Akılcılığın yapıcılık, gerçeklik ve sorumlulukla ilişkisi nedir?
akılcılığın, gerçeklik ve yapıcılıkla ilişkisi, çok ufak bir paragraf, «İnsan için hayatta kalabilmek tabiat ve toplum önünde akılcı ve bilimci davranmayla olur.

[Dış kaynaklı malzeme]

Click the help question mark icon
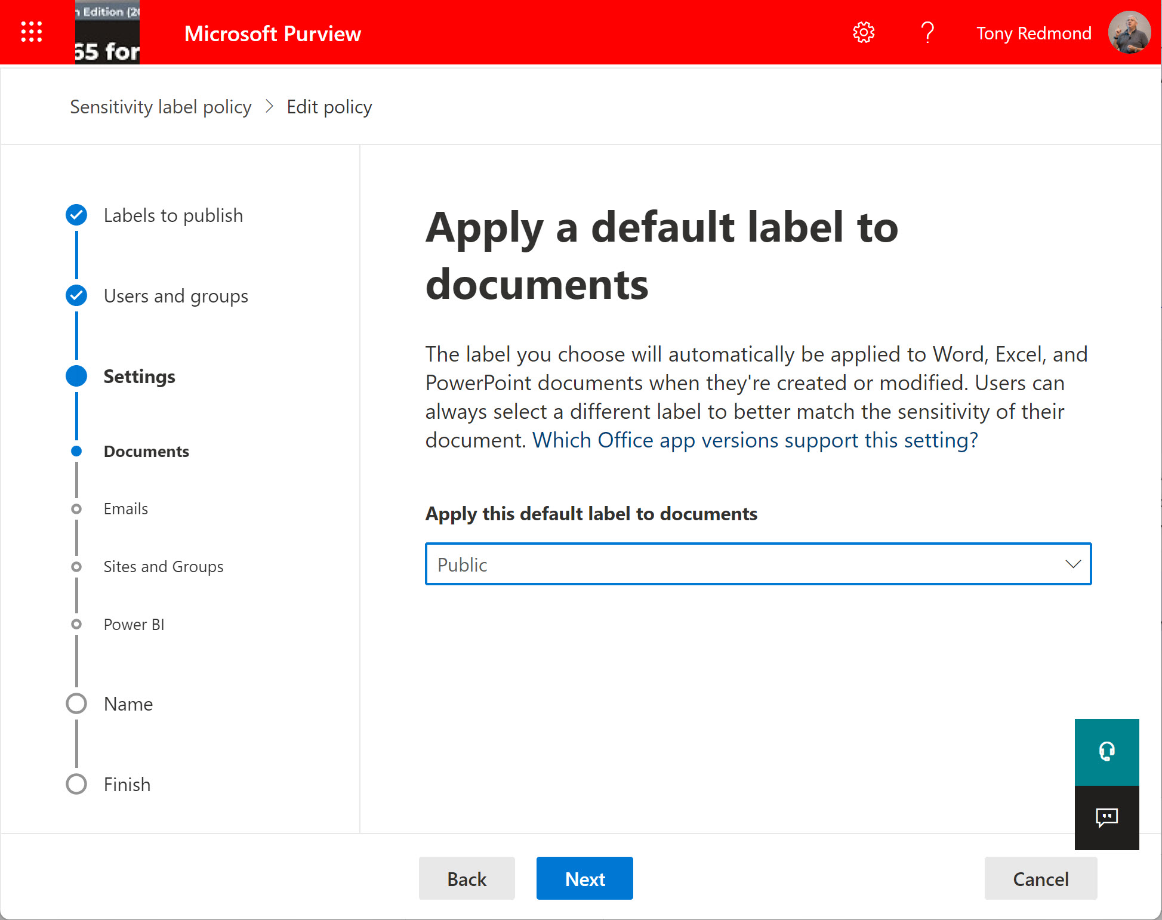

Bu zorunluluğu anlamak, gerçeği anlamak demektir. Bu gerçeği anlamaya gerçekçilik denir. Bu temel görüşten hareket edilerek tabiatta yapılan her türlü katkı ise yeni, olumlu ve yapıcı olur. Böyle bir anlayış yapıcı bir anlayış olduğu için, yapıcılıktır». Bu satırlarla denilmek isteneni anlamak mümkün değil. Bunun dışında bir «Felsefeye Giriş» kitabında neden yer verildiği anlaşılmayan konuların, ki biraz evvel somut örnekler verdik, yanısıra, şu gibi konular da var, örneğin: «Milli Birlik ve Beraberliğin .Sağlanmasında Akılcılığın Önemi», ya da «Akılcılığın Sorumlulukla Olan İlişkisi», vb. Bu gibi konuların felsefe disiplinleri, felsefe öğretileri, felsefe problemleriyle ilgisini anlamak olanaksız. «Bilim ve Teknolojiyi Uygularken
Gözönünde Bulundurulacak Esaslar», ya da aynı sözcüklerle kullanıyorum, «Taassup ve Hürriyet ya da Cehaletten Kaçmak, Taklitçilikten Kaçmak». O halde, öyle görünüyor ki, felsefeye ilişkin, doğrudan felsefeyi ilgilendiren temel problemler, temel disiplinler, filozoflar ve öğretileri, onlara ilişkin yapıtlardan doğrudan çeviriler, hiç sözkonusu değil. Şimdi, böyle bir felsefe eğitimi ve biraz evvel sayın Nutku’nun da söylediği gibi, genel bir eğitim idesi içinde olup bitenleri düşündüğümüz zaman, Türkiye’nin içinde bulunduğu açmazın ne denli derin olduğu daha çarpıcı bir şekilde karşımıza çıkmaktadır.